Back in April, Duolingo pulled the kind of stunt that makes the internet grab its pitchforks. They announced they were going “AI-first,” which is corporate speak for, “We’re letting the robots handle it, and some humans are going home early.” Within hours, streaks older than some people’s marriages were torched in protest. Users who had been religiously feeding that slightly unhinged green owl every day suddenly ghosted him like a bad Tinder date.
TikTok turned into a full-blown roast session. “Is this even a real person in your video or some creepy AI deepfake?” one commenter asked.
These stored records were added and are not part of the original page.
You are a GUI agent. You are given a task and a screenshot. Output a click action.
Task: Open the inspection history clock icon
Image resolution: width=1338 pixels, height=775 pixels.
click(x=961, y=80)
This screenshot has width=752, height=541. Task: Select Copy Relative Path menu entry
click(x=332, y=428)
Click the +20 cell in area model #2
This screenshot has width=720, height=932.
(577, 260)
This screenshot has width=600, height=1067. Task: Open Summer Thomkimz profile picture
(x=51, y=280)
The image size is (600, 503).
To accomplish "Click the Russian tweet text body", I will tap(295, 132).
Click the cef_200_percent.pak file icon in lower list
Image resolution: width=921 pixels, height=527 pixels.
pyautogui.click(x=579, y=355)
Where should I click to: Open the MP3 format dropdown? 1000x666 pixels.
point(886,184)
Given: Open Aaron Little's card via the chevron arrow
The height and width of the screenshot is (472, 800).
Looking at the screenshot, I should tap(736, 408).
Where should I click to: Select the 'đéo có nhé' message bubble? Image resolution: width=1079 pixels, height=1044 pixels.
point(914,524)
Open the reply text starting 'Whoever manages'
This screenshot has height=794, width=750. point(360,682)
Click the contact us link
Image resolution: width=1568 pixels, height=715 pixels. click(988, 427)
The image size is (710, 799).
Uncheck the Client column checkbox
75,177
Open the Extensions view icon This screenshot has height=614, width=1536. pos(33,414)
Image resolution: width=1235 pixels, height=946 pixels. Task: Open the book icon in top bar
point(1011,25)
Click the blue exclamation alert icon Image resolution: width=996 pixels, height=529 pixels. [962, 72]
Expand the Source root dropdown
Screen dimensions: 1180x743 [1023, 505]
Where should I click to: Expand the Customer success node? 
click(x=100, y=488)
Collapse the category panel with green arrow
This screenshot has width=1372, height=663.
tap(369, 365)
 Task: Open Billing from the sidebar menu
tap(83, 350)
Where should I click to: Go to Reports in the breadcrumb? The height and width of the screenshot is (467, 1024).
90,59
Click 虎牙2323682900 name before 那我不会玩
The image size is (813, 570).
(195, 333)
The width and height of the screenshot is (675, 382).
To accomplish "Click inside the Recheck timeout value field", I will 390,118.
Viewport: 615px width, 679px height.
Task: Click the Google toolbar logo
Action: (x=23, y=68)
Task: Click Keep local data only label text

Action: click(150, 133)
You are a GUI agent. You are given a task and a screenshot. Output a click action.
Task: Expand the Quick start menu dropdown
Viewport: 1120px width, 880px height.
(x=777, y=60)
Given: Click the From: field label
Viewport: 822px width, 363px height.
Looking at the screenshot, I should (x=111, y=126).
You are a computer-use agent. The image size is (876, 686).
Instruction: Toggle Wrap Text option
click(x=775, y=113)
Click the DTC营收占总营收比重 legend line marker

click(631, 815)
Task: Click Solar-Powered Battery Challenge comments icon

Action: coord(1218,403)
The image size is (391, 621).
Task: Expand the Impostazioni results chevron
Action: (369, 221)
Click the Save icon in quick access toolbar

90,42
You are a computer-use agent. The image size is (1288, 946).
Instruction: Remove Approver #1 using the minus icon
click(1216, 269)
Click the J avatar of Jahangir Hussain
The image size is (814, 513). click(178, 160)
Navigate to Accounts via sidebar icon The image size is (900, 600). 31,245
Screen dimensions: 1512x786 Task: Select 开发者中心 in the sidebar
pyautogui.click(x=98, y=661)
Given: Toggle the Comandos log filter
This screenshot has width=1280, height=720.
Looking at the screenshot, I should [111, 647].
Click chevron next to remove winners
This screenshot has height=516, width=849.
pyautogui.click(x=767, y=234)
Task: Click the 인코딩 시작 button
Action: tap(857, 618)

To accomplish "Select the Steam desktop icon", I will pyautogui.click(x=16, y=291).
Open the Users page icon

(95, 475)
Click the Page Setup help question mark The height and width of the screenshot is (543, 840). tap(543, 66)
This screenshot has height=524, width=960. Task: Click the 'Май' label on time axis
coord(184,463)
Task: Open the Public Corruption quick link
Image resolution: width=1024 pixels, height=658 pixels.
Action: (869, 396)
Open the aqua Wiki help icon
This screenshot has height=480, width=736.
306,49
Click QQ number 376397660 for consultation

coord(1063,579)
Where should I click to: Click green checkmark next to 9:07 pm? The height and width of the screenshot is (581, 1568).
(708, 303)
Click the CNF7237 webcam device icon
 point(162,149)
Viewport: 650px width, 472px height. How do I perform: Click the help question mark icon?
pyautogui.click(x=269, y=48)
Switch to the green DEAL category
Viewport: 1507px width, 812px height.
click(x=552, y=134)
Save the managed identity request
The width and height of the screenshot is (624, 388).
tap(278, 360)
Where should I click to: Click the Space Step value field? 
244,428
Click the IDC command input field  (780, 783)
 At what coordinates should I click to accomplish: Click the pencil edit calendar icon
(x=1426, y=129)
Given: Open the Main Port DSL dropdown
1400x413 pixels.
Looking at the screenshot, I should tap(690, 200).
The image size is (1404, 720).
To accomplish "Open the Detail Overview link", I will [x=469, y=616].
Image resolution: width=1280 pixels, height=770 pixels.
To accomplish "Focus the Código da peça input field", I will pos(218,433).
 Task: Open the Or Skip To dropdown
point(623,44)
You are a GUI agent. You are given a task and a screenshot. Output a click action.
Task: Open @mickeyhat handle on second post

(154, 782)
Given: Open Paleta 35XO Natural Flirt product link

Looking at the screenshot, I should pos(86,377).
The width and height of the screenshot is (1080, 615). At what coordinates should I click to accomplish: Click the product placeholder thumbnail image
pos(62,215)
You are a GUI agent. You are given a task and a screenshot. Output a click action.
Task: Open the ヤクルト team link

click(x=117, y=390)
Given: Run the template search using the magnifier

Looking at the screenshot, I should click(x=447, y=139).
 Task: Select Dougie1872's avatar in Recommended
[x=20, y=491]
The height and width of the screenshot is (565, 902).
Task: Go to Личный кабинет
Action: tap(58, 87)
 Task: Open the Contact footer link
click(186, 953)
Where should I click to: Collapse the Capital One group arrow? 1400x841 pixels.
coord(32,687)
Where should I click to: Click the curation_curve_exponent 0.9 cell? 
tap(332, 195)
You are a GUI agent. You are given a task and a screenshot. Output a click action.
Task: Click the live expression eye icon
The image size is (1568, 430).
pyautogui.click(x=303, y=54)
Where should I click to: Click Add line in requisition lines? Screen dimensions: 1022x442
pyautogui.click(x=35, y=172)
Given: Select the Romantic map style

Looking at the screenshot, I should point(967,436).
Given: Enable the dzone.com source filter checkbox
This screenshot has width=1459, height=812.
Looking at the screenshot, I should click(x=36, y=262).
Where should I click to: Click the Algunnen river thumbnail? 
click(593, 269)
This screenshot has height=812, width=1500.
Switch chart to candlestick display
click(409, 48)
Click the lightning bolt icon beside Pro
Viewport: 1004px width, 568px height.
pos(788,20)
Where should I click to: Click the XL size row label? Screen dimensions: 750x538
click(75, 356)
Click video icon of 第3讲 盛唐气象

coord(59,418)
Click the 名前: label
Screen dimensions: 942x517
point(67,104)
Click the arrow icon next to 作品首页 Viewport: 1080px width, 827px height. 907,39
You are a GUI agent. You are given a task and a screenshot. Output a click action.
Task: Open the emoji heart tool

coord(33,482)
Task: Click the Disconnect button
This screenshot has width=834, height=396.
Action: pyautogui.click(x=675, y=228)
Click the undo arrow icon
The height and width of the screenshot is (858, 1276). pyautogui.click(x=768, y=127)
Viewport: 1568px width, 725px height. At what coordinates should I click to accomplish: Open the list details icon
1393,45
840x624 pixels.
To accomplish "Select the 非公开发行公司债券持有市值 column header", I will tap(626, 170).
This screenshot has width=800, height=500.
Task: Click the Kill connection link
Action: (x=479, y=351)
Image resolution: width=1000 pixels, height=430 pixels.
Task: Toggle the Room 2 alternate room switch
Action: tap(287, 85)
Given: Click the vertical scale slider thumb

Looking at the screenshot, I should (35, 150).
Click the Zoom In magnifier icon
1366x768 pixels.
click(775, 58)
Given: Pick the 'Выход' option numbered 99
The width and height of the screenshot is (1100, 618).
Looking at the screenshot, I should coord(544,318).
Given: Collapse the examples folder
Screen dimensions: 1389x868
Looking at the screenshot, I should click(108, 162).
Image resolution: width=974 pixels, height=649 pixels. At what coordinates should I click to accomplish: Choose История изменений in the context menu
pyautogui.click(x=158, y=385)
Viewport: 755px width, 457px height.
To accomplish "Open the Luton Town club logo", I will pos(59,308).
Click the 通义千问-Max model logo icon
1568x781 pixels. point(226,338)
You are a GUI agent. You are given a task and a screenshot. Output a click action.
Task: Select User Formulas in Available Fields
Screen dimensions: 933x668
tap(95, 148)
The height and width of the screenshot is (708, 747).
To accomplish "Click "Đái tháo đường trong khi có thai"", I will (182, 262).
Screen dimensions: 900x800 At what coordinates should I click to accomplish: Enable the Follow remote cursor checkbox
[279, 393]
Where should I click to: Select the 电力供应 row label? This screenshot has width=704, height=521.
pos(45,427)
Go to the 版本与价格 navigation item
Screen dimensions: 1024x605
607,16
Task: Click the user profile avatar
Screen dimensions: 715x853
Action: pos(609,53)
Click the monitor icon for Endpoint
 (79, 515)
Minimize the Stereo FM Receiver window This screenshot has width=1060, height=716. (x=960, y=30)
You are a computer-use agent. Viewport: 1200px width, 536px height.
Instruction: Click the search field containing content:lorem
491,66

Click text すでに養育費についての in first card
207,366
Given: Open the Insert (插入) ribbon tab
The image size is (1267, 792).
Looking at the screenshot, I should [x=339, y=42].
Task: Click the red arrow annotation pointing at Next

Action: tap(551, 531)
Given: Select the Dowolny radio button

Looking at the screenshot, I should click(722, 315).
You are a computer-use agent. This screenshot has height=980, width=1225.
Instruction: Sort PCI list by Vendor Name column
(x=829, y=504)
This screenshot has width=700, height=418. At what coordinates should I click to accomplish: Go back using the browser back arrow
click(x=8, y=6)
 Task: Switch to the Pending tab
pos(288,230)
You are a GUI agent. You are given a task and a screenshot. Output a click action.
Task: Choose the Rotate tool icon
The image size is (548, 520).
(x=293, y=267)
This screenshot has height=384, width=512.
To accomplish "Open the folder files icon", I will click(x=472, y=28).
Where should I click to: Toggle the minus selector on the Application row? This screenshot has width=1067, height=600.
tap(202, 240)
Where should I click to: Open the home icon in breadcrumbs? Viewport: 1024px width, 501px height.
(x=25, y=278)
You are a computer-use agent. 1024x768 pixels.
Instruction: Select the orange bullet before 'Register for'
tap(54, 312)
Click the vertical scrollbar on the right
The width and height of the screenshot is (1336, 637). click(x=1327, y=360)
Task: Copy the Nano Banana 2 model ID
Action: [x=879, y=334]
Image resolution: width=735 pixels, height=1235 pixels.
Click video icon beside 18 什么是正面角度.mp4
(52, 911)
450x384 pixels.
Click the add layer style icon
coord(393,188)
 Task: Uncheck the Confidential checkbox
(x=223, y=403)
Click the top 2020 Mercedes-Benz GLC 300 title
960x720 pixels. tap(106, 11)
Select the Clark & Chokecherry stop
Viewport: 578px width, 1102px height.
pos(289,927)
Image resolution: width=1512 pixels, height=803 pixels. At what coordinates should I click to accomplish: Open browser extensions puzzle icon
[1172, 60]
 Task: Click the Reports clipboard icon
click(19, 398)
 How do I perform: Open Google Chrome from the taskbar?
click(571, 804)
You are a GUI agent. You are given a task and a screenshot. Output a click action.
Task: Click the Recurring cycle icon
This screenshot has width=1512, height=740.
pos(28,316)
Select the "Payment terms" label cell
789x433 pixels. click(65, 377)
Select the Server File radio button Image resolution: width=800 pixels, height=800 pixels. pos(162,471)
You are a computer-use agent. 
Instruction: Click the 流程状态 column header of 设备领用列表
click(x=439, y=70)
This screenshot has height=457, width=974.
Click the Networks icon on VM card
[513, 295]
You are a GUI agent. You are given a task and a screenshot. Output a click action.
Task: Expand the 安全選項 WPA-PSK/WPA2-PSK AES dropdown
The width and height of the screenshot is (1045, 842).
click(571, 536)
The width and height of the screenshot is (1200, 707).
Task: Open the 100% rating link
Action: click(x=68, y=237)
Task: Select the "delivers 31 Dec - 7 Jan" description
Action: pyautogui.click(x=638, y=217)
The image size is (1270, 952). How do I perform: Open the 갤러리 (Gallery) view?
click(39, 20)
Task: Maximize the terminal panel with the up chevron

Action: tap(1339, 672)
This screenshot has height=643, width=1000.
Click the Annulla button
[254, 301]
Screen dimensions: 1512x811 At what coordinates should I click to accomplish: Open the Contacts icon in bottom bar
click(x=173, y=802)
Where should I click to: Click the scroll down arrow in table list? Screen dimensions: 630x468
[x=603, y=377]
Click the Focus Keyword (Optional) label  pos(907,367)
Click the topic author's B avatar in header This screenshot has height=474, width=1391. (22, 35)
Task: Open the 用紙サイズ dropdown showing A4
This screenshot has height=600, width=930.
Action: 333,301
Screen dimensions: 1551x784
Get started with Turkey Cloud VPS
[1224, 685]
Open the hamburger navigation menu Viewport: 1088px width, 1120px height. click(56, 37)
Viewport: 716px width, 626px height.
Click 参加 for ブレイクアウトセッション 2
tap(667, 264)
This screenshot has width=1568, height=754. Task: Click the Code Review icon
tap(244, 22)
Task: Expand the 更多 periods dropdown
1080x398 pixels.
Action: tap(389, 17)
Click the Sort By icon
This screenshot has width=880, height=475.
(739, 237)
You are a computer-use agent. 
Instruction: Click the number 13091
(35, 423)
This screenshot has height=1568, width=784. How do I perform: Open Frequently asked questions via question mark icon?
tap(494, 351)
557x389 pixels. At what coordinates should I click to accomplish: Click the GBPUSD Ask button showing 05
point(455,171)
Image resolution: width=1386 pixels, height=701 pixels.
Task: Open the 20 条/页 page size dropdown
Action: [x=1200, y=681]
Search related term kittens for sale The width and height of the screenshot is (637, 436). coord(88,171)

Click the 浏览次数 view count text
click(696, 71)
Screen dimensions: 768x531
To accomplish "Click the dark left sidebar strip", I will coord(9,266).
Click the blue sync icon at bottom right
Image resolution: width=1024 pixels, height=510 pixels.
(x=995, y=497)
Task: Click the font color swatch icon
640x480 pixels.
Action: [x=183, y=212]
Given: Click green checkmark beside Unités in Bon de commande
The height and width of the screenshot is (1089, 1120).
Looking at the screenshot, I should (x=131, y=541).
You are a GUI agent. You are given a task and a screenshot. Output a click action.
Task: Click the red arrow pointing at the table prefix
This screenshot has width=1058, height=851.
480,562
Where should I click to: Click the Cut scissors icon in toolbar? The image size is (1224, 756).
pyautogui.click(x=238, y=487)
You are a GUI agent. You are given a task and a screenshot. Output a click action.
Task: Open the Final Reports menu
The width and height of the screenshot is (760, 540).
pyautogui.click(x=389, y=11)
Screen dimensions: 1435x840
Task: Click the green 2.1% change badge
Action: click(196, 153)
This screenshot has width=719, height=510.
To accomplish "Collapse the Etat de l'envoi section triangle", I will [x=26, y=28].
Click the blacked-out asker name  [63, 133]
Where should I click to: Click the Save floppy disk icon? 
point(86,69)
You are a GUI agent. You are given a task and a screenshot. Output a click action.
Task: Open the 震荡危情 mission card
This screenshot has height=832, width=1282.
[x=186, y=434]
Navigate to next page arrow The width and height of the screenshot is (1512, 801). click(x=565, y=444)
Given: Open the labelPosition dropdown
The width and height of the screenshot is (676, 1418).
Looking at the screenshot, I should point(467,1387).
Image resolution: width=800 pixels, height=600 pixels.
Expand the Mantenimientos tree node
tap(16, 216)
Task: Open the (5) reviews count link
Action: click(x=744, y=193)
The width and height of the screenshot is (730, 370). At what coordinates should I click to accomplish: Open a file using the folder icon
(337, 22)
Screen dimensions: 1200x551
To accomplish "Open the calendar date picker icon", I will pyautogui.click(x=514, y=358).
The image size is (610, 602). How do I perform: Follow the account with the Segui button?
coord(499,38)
And for once, Duolingo’s social team, normally the masters of petty comebacks, put down the flamethrower and switched to “calm PR mode,” which is basically the corporate equivalent of whispering, “Please stop yelling, the neighbors can hear.”
Fast forward and… plot twist… Duolingo didn’t just survive, it thrived. Q2 2025 revenue? $252.3 million. Yearly forecast? Over $1 billion. Stock price? Up more than 20%. Daily active users? 47.7 million. Paid subscribers? 10.9 million. Turns out people still want to learn how to say “My penguin wears pants” in Spanish, even if they’re mad at the owl.
CEO Luis von Ahn admitted the backlash slowed growth a smidge, but AI also doubled their course catalog to 148 languages, added video-call conversation practice, served up personalized feedback, and saved a bunch of money because robots don’t need coffee breaks, HR, or therapy after dealing with customer complaints.
Meanwhile, on TikTok, people are still accusing the videos of being AI-generated, and Duolingo just keeps chirping back, “Nope, real humans!” Which is hilarious, because some of those skits do have the vibe of being written by a chatbot that just discovered reality TV.
The moral? Internet outrage is like microwave popcorn: it’s loud, it’s messy, it smells weird, but it’s over in about three minutes. Duolingo didn’t crumble under the heat; they just sat there, watching the comments burn, while their subscription money rolled in.
Is this proof that online outrage now has the attention span of a goldfish on Red Bull, or are we all just too busy scrolling to stay mad? And be honest, did you really delete the app, or are you still secretly keeping that streak alive at 11:59 p.m. like the rest of us?